Nathan's Tech Blog

Friday, June 02, 2006

EJB Stateful Session Beans – Where did the Garbage Collector go?

Summary: Asking the developer to call the "remove" method on a stateful session bean is as bad as the "delete" operator in C++. We’ve got garbage collection with POJOs. Why did we revert to manual instance management with EJBs?

For many years I've been avoiding Java Enterprise Edition. It seemed rather pointless to me. It was supposed to help me to write less code (so I wouldn't have to write remoting, transactions, and stuff like that), but every time I looked at it I came to the conclusion that it would cause me to write more code. Java EE 5 seems like it might actually help me to write less code! So now I'm finally looking seriously at EJB. Therefore, I'm sure the following complaint is nothing new.

The Java language brought a number of great programming features into the mainstream. In my opinion, one of the best features popularized by Java is automatic garbage collection. This frees the developer from maintaining object instance lifecycle and memory allocation/deallocation.

It would be reasonable to assume that container-managed beans would improve and enhance object instance lifecycle management to something beyond the garbage collector. Unfortunately, to some degree container-managed Enterprise JavaBeans take us a step backwards in the area of automatic object lifecycle maintenance. More of the responsibility of managing lifecycle is back in the hands of the developer. Even the latest EJB3 spec does not seem to correct this limitation of the EBJ programming model.

Let's compare POJO instances and EJB3 Stateful Session Bean (SFSB) instances.

With a POJO, when you want an instance, you create it with the "new" operator. As long as something in your code maintains a reference to the instance, it will not be deleted and garbage collected. Once all references are removed, it is immediately available to be cleared out of memory by the garbage collector. Java supports a "finalize" callback which will be called (theoretically) before the garbage collection removes the object. (Yes, I know this is oversimplification.)

Now let's examine EJB3 Stateful Session Bean (SFSB) instances. When you want an instance, you make a JNDI lookup, which instantiates an instance of the bean in the container and a stub to you. As long as you continue to utilize methods on the stub (which are delegated to the bean), the bean will not be deleted and garbage collected. If keep a reference to the stub, but fail to make any calls to the object for a set timeout period, the object will be removed. Once all references are removed, you must still wait for the timeout period before the instance is available to be cleared out of memory by the garbage collector. If you would like the instance to be eligible for garbage collection earlier, you must call the "remove" method. EJB3 supports the PreDestory callback which will be called before the bean is destroyed.

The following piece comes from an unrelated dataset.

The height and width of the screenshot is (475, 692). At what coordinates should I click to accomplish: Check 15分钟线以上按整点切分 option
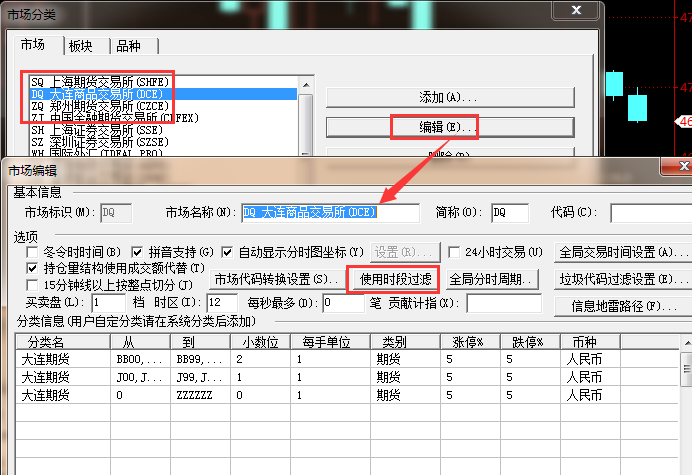[33, 285]
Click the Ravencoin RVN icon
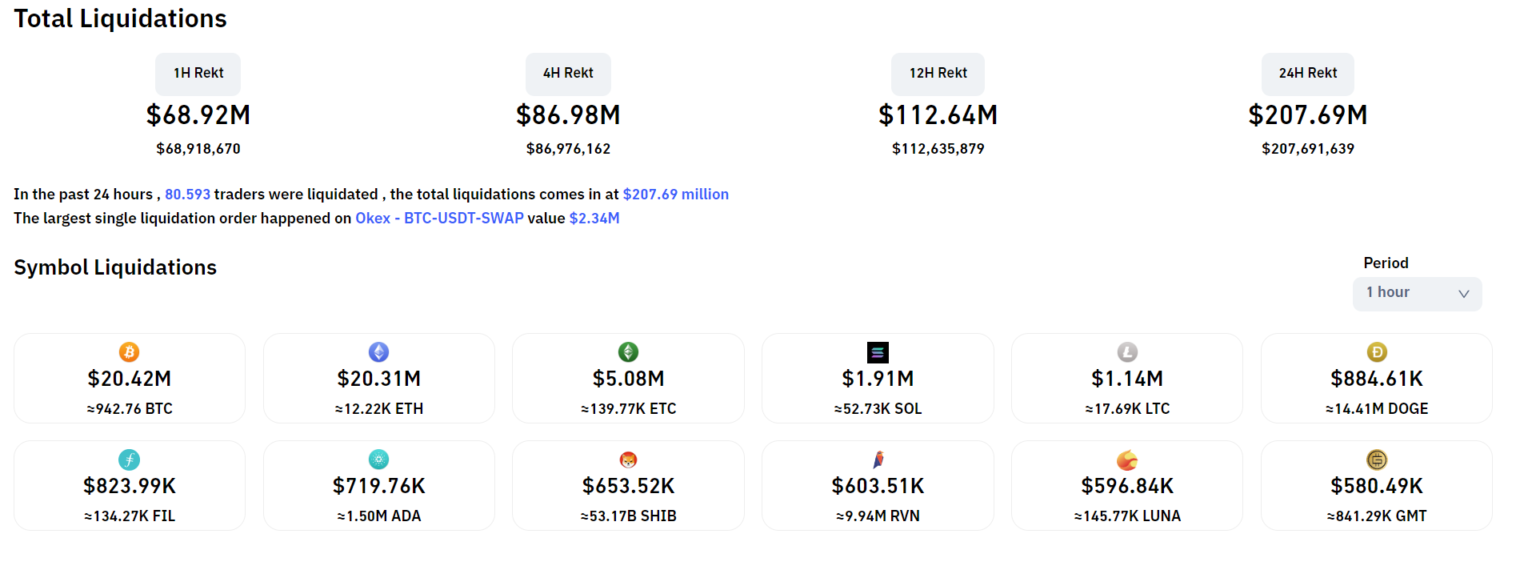Viewport: 1536px width, 578px height. (x=878, y=460)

So, with EBJ3 Stateful Session Beans, we have moved away from a reference-counted, automatically managed object instance lifecycle. We have now reverted to a developer-managed instance lifecycle with a "session timeout" tacked onto the side. The "remove" method smells a lot like a "delete" operator, putting the responsibility on the developer to destroy the instance.

Even worse than requiring the developer to delete objects, it seems that at any moment a SFSB stub could become unusable because the container-managed SFSB was removed due to a period of inactivity. Of course, the container could be configured with a longer timeout, but then resource management will not be as efficient, since unusable beans (who’s stubs have long since disappeared) may still be taking up memory in the container, passivated to disk (which burns CPU & I/O), and then finally destroyed long after they should have been destroyed.

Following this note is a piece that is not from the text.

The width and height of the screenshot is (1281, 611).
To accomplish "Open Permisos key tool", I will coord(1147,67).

So, how should the Stateful Session Bean lifecycle be managed? In my opinion, the lifecycle of a SFSB should follow the standard POJO lifecycle model. The actual container-managed bean instance that is behind the stub should have its lifecycle tied directly to the lifecycle of the stub. When no references to the stub remain, the SFSB should be automatically removed and become available for garbage collection. As long as a reference to the stub remains, the SFSB behind that stub should not time out (or at least I should be able to configure a really long timeout, taking comfort in the fact that the loss of the last "active" stub will cause the instance to be automatically removed before the timeout).

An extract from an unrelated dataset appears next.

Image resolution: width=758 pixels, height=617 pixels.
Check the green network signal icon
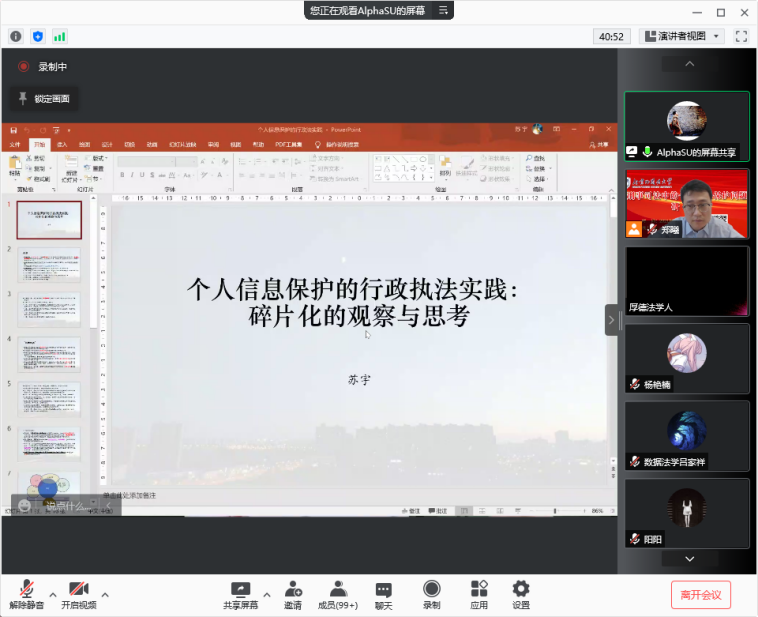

Do any containers actually implement the SFSB lifecycle in this way so as to avoid the "remove" method?

Tuesday, January 24, 2006

This is the year Ruby will overtake... ABAP?

So often I hear about "Ruby the Java killer."

I just saw the "TIOBE Index", which rates the popularity of programming languages by measuring hits on various search engines. Not too scientific, but it seems like a good "ballpark" indicator.

Java is in position #1, with over 22% popularity (and that's a 4% increase from last year).

I looked for Ruby, expecting it to be somewhere near the top. To my surprise (and disappointment), it was down at number 22, nipping at the heels of... ABAP? What in the world is ABAP? Turns out that it is the language of SAP's application server, and that it is similar to COBOL [yuck] (which happens to be #13 on the popularity list).

Don't get me wrong. I think Ruby is a great language. It's popularity is sure to increase in 2006, and for very good reason. I certainly hope that Java folks are paying attention to Ruby and Rails and that they incorporate some of the great concepts pioneered by Ruby developers into Java and its frameworks. I'm watching JRuby closely. I also hope to be able to write some Ruby apps soon. From playing with it so far, that looks like that will be fun.

But Java is still fun for me, and it is still holding its own. In a very strong way.

Keep learning, but don't forget what you know.

Thursday, January 05, 2006

Why Tapestry's Crazy Rewind Is a Good Thing

For the past year and a half I've been playing around with a web application framework called Tapestry. It's a component-based framework originally written by Howard Lewis Ship and now maintained by a community of developers and users. It has many similarities to the Java Server Faces framework specification.

However, it also has some important differences. One of the most complained-about and most misunderstood aspects of Tapestry is known as the "Rewind Cycle". Recently there has been talk of removing the "Rewind Cycle" altogether. This would be an unfortunate loss.

The "Rewind Cycle" is really more of a "Page Render Replay". When Tapestry processes an incoming form, it needs to "replay" the submitting page's rendering step in order to find all of the components and their appropriate bindings. This is actually very similar to the JSF "Restore View" step, which is the first step in the JSF Standard Request Processing Life Cycle (http://java.sun.com/j2ee/1.4/docs/tutorial/doc/JSFIntro10.html). JSF usually restores the view either from serialized data in a hidden form variable or from session data stored on the server.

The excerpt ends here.